» **Work order**: Pull every line containing "agent" from the data.

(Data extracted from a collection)

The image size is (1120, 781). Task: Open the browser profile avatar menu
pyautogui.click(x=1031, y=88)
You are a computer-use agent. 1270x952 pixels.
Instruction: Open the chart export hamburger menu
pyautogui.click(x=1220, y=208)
---
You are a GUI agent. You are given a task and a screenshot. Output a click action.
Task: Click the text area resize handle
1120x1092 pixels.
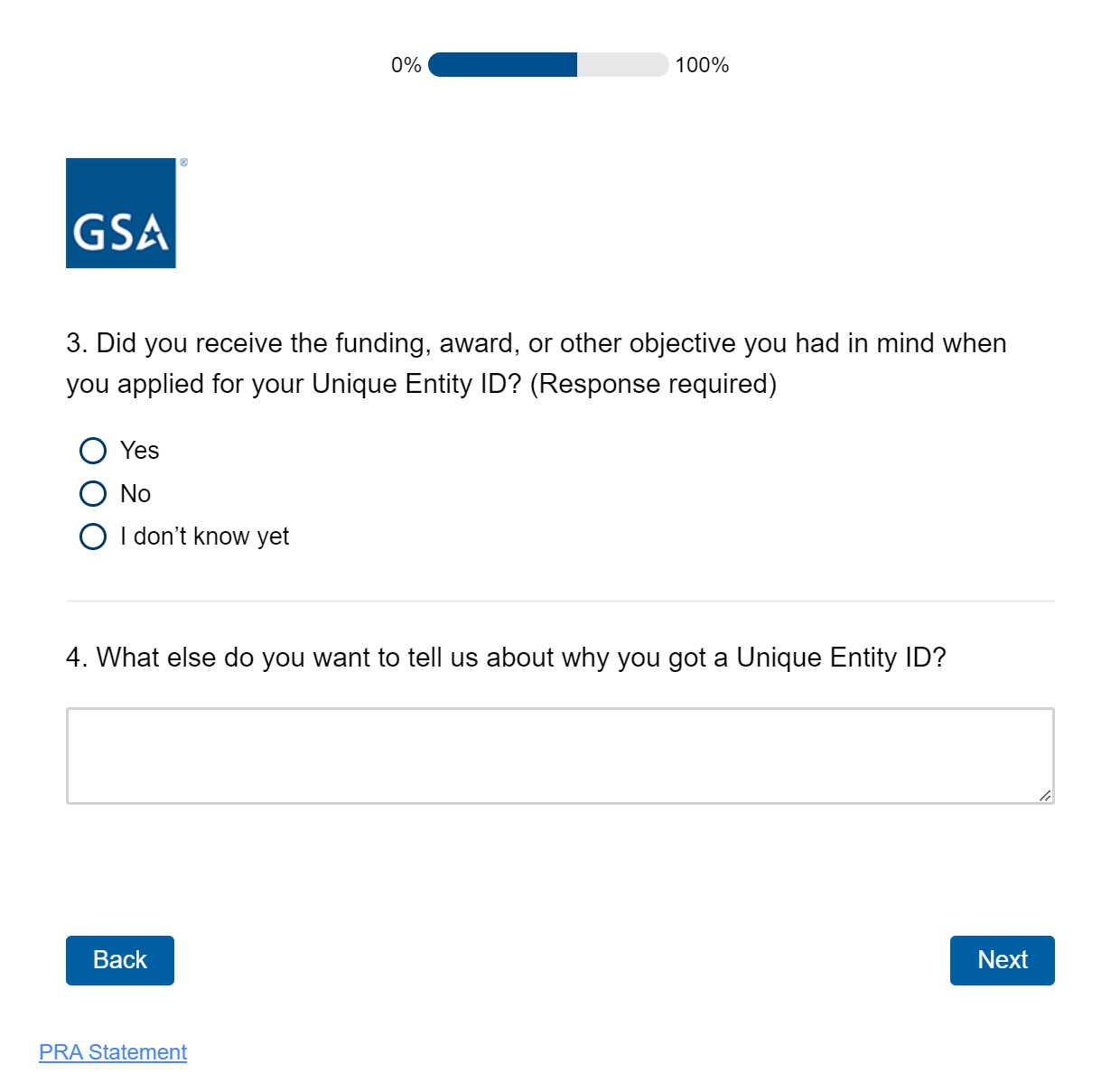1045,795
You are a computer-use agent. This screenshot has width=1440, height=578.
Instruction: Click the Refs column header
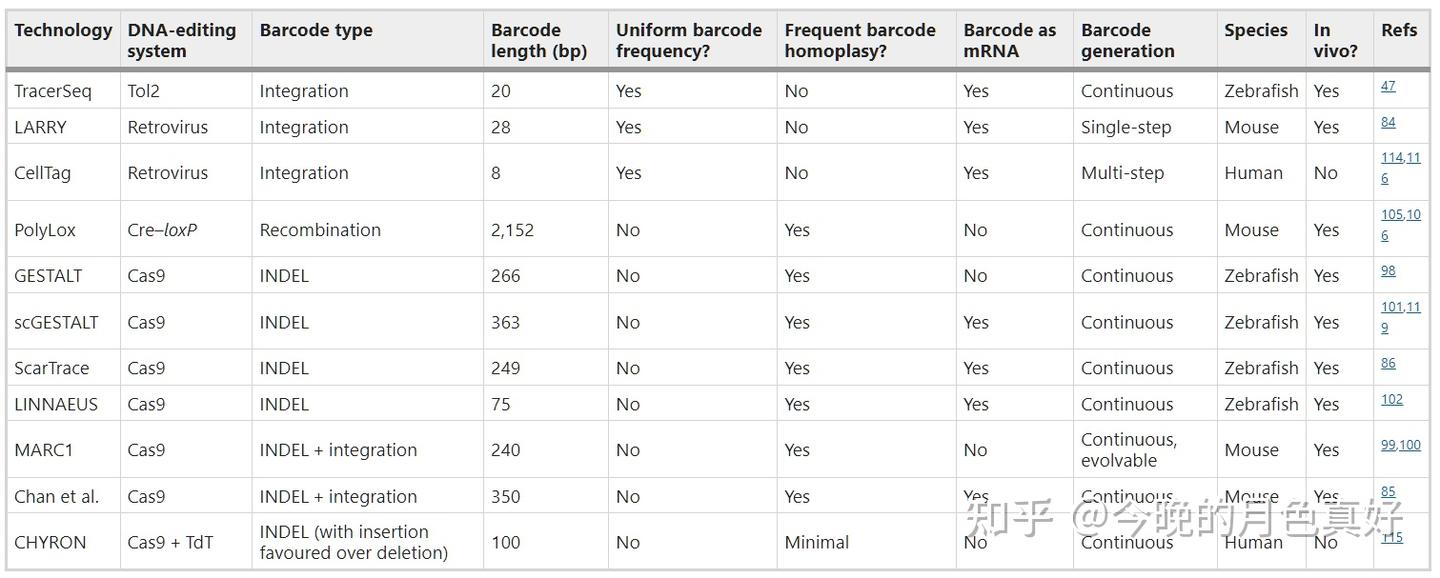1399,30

» **Response**:
You are a computer-use agent. 1270x952 pixels.
You are a GUI agent. You are given a task and a screenshot. Output a click action.
You are a computer-use agent. This screenshot has width=1440, height=578.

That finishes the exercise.